Extract.
If I may make some other points. We have, despite the criticism of privatisation, the best single method of giving people a personal stake in society I would have thought, a shareholding stake in society, despite the criticism there has been of the privatised industries, some of it justified, some of it not, the reality is that the price of utilities, crucial to the living standards of people right across this country, are more stable than we have known them at any stage before and in most of the cases, in real terms, the price is actually falling.
And if I may make a political point for a moment. That has been achieved over the past 4 years with a tiny parliamentary majority, all of which, as we have occasionally seen, not absolutely steady on parade on every single occasion, it has been achieved in a hostile economic environment and with a totally opportunistic and destructive political opposition.
We have immediately ahead of us some legislation that is crucial for the future. It is very fashionable to take the view that there is an empty legislative programme. I don’t regard a Finance Bill that cuts taxes as being empty; I don’t regard an Education Bill that extends opportunity and choice as being empty; I don’t regard a Broadcasting Bill that begins to prepare us better than we have been prepared for, for the IT revolution that is taking place as being empty; neither do I regard the rest of the parliamentary programme as being anything other than absolutely necessary.
We are now within 16 months or so of a general election. And if the principal opposition party can force it, of course they would like that election a good deal earlier. And I will tell you why. They would like the election earlier because like me they know they know that the economy is improving, they know that that is beginning to become apparent to people, they know that there is now going to be a rising level of net disposable income and people will feel noticeably better than they have done in the past and they would like to have the election early before that becomes increasingly apparent to people up and down the country.
But there is at this election a great deal at stake, not just the protection of the remarkable changes that have been made throughout the last 16 years, not just the protection of those for they have made to our competitiveness a dramatic difference over that period, but much else besides. And I would say to those people who may be tempted by an alternative, it is a very dangerous proposition to play Russian roulette with all the barrels loaded, and no-one should assume that the advances that we have made would be safe with any alternative government. So people, not just business, but people up and down this country have a great deal to lose if they decide upon a reckless gamble of that sort.

Extracted entries.
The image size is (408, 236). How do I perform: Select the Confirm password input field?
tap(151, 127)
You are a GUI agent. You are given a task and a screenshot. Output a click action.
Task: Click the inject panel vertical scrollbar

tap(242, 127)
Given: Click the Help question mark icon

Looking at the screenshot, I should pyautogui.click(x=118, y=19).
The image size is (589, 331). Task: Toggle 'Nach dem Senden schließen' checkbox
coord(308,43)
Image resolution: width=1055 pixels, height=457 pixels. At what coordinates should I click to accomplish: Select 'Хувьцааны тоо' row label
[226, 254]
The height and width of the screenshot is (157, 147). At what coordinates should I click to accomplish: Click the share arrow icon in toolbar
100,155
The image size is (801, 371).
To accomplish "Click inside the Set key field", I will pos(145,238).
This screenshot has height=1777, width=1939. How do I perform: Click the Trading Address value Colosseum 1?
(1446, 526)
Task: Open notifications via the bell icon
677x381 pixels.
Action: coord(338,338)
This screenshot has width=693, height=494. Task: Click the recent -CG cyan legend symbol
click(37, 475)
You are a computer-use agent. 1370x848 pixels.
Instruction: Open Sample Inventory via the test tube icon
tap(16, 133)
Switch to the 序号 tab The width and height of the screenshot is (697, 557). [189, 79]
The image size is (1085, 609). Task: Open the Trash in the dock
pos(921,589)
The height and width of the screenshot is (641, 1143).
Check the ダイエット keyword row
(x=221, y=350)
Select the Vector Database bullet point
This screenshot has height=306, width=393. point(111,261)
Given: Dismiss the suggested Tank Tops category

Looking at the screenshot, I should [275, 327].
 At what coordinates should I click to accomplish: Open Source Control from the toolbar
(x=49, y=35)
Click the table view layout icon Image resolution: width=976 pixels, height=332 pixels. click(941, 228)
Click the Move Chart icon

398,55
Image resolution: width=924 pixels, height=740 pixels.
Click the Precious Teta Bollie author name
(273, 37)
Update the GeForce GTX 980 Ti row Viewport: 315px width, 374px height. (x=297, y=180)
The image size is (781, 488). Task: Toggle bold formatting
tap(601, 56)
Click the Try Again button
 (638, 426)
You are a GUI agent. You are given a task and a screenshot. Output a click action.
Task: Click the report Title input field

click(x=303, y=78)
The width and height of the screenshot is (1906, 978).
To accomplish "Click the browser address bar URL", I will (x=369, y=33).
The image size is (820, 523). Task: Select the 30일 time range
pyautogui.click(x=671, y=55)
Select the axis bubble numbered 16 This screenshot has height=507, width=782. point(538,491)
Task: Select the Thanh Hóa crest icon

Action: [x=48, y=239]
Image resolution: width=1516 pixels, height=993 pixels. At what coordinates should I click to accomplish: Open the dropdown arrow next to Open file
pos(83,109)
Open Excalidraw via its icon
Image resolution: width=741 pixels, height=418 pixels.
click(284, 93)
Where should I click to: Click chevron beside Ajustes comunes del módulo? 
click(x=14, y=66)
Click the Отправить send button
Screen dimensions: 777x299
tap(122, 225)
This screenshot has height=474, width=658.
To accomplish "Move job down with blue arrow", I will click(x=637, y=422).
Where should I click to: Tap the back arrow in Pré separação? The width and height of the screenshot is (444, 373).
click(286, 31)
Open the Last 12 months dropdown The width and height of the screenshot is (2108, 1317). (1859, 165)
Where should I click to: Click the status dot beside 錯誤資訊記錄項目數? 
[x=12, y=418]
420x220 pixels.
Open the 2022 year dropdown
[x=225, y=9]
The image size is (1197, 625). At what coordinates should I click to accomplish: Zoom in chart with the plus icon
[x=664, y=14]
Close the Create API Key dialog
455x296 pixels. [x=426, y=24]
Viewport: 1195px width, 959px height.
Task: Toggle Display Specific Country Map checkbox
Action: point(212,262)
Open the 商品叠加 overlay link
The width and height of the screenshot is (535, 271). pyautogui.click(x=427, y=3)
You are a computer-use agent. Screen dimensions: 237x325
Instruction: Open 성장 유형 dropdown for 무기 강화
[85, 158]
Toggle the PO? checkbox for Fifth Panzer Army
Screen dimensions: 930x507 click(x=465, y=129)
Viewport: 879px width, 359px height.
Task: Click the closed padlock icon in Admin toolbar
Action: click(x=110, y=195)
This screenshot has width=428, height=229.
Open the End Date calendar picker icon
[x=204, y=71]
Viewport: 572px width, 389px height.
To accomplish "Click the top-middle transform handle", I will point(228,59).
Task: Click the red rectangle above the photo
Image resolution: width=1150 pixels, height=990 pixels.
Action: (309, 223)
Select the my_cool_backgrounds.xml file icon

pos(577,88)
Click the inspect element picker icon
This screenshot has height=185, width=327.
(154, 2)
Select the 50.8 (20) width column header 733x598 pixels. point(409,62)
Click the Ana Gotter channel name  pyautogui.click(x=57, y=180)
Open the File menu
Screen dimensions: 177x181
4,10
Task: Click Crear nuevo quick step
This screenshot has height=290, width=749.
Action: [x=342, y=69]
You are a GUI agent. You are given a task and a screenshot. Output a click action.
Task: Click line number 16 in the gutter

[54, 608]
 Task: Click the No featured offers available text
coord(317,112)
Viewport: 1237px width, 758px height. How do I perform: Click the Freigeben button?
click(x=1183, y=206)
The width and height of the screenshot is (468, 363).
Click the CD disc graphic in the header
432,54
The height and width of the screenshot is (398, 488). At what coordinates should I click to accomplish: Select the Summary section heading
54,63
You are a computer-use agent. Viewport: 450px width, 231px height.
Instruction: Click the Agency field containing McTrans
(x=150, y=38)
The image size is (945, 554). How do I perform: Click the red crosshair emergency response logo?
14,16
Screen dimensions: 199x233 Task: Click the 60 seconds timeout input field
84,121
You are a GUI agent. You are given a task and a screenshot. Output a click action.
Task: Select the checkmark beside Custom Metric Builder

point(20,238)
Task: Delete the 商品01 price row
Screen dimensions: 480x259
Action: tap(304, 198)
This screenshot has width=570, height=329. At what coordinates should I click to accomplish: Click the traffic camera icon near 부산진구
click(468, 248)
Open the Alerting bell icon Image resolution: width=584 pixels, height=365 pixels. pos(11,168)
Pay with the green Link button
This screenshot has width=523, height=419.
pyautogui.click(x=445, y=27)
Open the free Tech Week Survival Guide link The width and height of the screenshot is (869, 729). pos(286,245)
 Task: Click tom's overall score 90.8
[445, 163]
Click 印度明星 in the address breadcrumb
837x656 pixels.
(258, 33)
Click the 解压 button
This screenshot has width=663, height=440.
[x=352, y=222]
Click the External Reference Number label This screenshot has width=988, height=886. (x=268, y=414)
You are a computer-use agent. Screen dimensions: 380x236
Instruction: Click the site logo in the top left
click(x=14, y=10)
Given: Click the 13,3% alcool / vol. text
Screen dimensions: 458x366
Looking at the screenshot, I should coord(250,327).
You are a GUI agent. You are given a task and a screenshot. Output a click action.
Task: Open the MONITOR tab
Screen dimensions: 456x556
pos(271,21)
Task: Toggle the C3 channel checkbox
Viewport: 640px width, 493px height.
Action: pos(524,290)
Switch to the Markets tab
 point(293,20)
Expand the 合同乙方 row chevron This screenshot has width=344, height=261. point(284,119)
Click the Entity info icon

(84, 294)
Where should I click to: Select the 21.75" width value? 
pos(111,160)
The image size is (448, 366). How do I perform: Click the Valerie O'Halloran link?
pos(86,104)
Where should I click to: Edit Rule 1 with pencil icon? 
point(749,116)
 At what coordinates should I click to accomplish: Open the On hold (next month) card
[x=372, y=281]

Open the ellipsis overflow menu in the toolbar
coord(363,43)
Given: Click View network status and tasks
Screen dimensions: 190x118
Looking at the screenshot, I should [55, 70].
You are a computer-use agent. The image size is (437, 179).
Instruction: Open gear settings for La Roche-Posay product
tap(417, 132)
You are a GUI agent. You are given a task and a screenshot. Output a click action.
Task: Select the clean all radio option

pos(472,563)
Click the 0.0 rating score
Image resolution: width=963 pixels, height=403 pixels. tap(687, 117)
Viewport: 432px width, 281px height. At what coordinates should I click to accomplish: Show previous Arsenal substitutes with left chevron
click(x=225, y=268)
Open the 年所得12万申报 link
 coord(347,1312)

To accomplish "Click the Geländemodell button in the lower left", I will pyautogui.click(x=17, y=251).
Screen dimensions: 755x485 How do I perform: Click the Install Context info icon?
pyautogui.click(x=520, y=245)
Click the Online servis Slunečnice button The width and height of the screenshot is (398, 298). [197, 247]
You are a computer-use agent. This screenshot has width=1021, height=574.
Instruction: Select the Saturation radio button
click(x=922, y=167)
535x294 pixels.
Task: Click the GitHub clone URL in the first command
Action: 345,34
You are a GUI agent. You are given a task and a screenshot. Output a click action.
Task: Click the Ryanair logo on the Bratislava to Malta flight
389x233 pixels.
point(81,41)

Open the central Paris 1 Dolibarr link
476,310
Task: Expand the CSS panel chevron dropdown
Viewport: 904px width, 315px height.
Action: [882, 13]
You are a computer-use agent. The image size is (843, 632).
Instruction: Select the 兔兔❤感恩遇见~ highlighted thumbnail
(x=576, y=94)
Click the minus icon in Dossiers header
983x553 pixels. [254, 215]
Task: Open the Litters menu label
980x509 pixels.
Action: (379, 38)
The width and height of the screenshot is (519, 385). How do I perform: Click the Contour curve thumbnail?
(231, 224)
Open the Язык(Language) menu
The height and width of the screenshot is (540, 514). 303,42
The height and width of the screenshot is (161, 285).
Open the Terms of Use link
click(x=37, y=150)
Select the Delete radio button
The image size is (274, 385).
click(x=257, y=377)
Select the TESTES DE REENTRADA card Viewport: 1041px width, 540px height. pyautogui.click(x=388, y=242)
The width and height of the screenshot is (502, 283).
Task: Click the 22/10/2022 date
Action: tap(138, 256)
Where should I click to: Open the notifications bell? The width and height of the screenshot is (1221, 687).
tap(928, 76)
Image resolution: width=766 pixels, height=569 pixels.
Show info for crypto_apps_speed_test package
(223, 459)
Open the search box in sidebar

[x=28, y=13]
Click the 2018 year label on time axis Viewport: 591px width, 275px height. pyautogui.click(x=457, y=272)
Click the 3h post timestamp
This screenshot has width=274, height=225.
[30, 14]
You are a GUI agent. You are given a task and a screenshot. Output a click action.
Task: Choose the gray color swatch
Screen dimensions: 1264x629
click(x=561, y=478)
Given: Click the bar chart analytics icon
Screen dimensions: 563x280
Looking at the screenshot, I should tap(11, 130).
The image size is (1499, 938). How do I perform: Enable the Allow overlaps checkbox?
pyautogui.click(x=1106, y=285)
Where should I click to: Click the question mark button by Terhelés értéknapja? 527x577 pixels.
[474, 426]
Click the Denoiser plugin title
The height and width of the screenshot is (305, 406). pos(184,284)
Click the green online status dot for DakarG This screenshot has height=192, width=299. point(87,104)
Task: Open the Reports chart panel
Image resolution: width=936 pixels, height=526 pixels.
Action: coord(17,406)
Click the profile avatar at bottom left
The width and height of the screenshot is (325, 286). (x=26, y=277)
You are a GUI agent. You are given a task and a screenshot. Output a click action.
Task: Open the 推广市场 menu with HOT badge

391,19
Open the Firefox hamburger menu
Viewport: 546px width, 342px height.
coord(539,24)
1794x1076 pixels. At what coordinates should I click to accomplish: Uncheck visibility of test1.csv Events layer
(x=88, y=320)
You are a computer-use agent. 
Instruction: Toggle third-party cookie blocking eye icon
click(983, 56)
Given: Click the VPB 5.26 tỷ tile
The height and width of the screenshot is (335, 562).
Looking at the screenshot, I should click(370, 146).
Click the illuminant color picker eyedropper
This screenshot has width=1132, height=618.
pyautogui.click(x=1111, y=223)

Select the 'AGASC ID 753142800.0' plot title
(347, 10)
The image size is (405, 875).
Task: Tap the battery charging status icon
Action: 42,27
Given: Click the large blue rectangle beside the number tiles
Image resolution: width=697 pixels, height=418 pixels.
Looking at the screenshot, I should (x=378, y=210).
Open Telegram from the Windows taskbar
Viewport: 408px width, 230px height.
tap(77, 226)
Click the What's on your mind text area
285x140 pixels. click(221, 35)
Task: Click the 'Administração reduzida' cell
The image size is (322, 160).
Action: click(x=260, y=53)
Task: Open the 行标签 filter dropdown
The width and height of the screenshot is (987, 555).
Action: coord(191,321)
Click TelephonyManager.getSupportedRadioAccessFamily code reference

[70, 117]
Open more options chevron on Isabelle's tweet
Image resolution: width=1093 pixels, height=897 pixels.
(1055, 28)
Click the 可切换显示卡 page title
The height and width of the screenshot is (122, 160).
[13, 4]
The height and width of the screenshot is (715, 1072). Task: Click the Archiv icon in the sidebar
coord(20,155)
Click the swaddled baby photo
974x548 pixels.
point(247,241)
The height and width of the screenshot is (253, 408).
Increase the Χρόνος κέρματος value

Directions.
**a)** Name every bill mentioned in the speech excerpt.
**b)** From the speech excerpt, copy the passage from "We have immediately" up to and including "than absolutely necessary.".
**c)** Summarize the speech excerpt in two sentences.

Results in order.
**a)** Finance Bill, Education Bill, Broadcasting Bill

**b)**
We have immediately ahead of us some legislation that is crucial for the future. It is very fashionable to take the view that there is an empty legislative programme. I don’t regard a Finance Bill that cuts taxes as being empty; I don’t regard an Education Bill that extends opportunity and choice as being empty; I don’t regard a Broadcasting Bill that begins to prepare us better than we have been prepared for, for the IT revolution that is taking place as being empty; neither do I regard the rest of the parliamentary programme as being anything other than absolutely necessary.

**c)** The speaker argues that, despite criticism of privatization, utility prices are more stable than ever and in most cases falling in real terms, and that this was achieved with a tiny parliamentary majority in a hostile economic environment. With a general election about 16 months away, the speaker defends the coming legislation, says the main opposition wants an early election before the improving economy becomes apparent, and warns that people would have a great deal to lose under any alternative government.